--- Start Text excerpt ---

Usually, a houseboat is great for people who want to have many fun, active years after they stop working. You can meet people at the marina and travel wherever you want as soon as you decide to do this, without needing a plan.

Houseboats VS Floating Homes

Floating homes are bigger, more expensive, and not mobile. Houseboats are more mobile and cheaper but less spacious. With a motorized houseboat, you can take it wherever you want as easily as with any other boat.

Floating homes are permanently attached to a dock, so they are not anything like houseboats. Some people are very happy with their floating homes, but they are not for the same people that want houseboats.

Floating homes are large, expensive, connected to sewers like regular homes, and not for people who want to travel around and take their home with them. Floating homes keep their value for much longer than houseboats do.

You Can Stay in the Same Spot With a Houseboat

You won't have to repeatedly leave a marina and go somewhere else with a houseboat. If you prefer to, you can usually stay at the same spot for years or even decades. A marina appreciates your business and usually won't increase your rent or tell you to leave.

Are Houseboats Really Cheaper than Houses On Land?

Yes, houseboats are cheaper than regular houses. While maintenance costs can be fairly high, regular houses can also require expensive maintenance. You do not have to pay land taxes on a houseboat, and houseboats cost much less than most houses.

If you choose to go through with your purchase and live a houseboat lifestyle, make sure you choose a good location. In some places, the weather is frequently poor and not good for people with houseboats. In other places, the weather is great, and you can enjoy living on a houseboat the whole year-round.

--- End Text excerpt ---
--- Start Data provided ---

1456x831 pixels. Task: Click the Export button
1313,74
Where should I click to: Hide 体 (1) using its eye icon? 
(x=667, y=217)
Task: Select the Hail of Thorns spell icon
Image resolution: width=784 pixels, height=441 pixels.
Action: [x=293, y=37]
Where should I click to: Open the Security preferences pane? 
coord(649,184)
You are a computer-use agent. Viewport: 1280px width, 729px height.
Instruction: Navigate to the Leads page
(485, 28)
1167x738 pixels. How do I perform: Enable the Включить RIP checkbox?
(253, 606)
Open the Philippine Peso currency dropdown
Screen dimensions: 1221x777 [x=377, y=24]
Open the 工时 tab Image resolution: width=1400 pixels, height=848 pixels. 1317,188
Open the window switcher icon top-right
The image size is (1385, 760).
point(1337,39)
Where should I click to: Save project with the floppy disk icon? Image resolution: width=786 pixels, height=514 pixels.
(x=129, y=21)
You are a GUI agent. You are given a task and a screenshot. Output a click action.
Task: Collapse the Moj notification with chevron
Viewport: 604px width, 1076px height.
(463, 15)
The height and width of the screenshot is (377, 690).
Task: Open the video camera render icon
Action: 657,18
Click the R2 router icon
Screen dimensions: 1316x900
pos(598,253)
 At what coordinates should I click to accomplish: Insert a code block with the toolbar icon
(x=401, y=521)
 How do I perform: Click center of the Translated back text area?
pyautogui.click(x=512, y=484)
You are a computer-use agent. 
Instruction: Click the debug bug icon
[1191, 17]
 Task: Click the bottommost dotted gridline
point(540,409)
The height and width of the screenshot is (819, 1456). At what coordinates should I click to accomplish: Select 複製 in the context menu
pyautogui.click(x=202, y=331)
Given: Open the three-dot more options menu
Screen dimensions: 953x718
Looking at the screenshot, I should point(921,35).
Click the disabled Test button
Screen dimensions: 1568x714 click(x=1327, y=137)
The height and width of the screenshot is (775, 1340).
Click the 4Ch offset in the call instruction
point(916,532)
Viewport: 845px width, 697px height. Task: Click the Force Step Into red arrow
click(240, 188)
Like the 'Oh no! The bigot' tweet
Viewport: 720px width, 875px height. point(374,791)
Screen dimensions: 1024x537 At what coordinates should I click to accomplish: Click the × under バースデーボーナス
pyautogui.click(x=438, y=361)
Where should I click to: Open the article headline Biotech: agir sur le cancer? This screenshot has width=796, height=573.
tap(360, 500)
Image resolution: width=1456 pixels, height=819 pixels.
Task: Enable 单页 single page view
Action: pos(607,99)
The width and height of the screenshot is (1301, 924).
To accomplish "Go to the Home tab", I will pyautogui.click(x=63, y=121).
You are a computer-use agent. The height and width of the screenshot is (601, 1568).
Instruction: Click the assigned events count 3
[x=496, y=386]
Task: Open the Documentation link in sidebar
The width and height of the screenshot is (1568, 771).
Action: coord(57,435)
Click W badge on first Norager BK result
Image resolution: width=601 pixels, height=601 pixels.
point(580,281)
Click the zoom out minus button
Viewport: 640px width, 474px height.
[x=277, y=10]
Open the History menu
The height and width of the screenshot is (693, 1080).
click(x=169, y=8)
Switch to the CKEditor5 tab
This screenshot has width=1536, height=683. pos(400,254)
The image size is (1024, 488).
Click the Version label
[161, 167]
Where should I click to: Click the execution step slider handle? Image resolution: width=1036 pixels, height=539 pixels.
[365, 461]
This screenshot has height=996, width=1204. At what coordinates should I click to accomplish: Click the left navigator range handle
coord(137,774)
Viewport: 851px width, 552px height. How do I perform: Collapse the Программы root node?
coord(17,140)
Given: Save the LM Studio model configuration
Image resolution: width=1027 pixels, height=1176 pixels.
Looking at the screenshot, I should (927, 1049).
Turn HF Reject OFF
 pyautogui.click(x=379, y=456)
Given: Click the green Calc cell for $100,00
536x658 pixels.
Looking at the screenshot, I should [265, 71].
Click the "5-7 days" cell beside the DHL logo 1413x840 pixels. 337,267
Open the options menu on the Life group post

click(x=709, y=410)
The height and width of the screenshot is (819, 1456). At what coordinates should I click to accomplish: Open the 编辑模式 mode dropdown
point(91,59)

--- End Data provided ---

Problems and tasks:
(1) Could you print the houseboat text in full, word for word?
(2) Can you render the entries as a Markdown table with the columns Row and Line, starting with the line that contains "Task: Open the Documentation link in sidebar" and going on through the last line of the entries, and leaving out blank lines?

Solved tasks:
(1)
Usually, a houseboat is great for people who want to have many fun, active years after they stop working. You can meet people at the marina and travel wherever you want as soon as you decide to do this, without needing a plan.

Houseboats VS Floating Homes

Floating homes are bigger, more expensive, and not mobile. Houseboats are more mobile and cheaper but less spacious. With a motorized houseboat, you can take it wherever you want as easily as with any other boat.

Floating homes are permanently attached to a dock, so they are not anything like houseboats. Some people are very happy with their floating homes, but they are not for the same people that want houseboats.

Floating homes are large, expensive, connected to sewers like regular homes, and not for people who want to travel around and take their home with them. Floating homes keep their value for much longer than houseboats do.

You Can Stay in the Same Spot With a Houseboat

You won't have to repeatedly leave a marina and go somewhere else with a houseboat. If you prefer to, you can usually stay at the same spot for years or even decades. A marina appreciates your business and usually won't increase your rent or tell you to leave.

Are Houseboats Really Cheaper than Houses On Land?

Yes, houseboats are cheaper than regular houses. While maintenance costs can be fairly high, regular houses can also require expensive maintenance. You do not have to pay land taxes on a houseboat, and houseboats cost much less than most houses.

If you choose to go through with your purchase and live a houseboat lifestyle, make sure you choose a good location. In some places, the weather is frequently poor and not good for people with houseboats. In other places, the weather is great, and you can enjoy living on a houseboat the whole year-round.

(2)
| Row | Line |
|---|---|
| 1 | Task: Open the Documentation link in sidebar |
| 2 | The width and height of the screenshot is (1568, 771). |
| 3 | Action: coord(57,435) |
| 4 | Click W badge on first Norager BK result |
| 5 | Image resolution: width=601 pixels, height=601 pixels. |
| 6 | point(580,281) |
| 7 | Click the zoom out minus button |
| 8 | Viewport: 640px width, 474px height. |
| 9 | [x=277, y=10] |
| 10 | Open the History menu |
| 11 | The height and width of the screenshot is (693, 1080). |
| 12 | click(x=169, y=8) |
| 13 | Switch to the CKEditor5 tab |
| 14 | This screenshot has width=1536, height=683. pos(400,254) |
| 15 | The image size is (1024, 488). |
| 16 | Click the Version label |
| 17 | [161, 167] |
| 18 | Where should I click to: Click the execution step slider handle? Image resolution: width=1036 pixels, height=539 pixels. |
| 19 | [365, 461] |
| 20 | This screenshot has height=996, width=1204. At what coordinates should I click to accomplish: Click the left navigator range handle |
| 21 | coord(137,774) |
| 22 | Viewport: 851px width, 552px height. How do I perform: Collapse the Программы root node? |
| 23 | coord(17,140) |
| 24 | Given: Save the LM Studio model configuration |
| 25 | Image resolution: width=1027 pixels, height=1176 pixels. |
| 26 | Looking at the screenshot, I should (927, 1049). |
| 27 | Turn HF Reject OFF |
| 28 |  pyautogui.click(x=379, y=456) |
| 29 | Given: Click the green Calc cell for $100,00 |
| 30 | 536x658 pixels. |
| 31 | Looking at the screenshot, I should [265, 71]. |
| 32 | Click the "5-7 days" cell beside the DHL logo 1413x840 pixels. 337,267 |
| 33 | Open the options menu on the Life group post |
| 34 | click(x=709, y=410) |
| 35 | The height and width of the screenshot is (819, 1456). At what coordinates should I click to accomplish: Open the 编辑模式 mode dropdown |
| 36 | point(91,59) |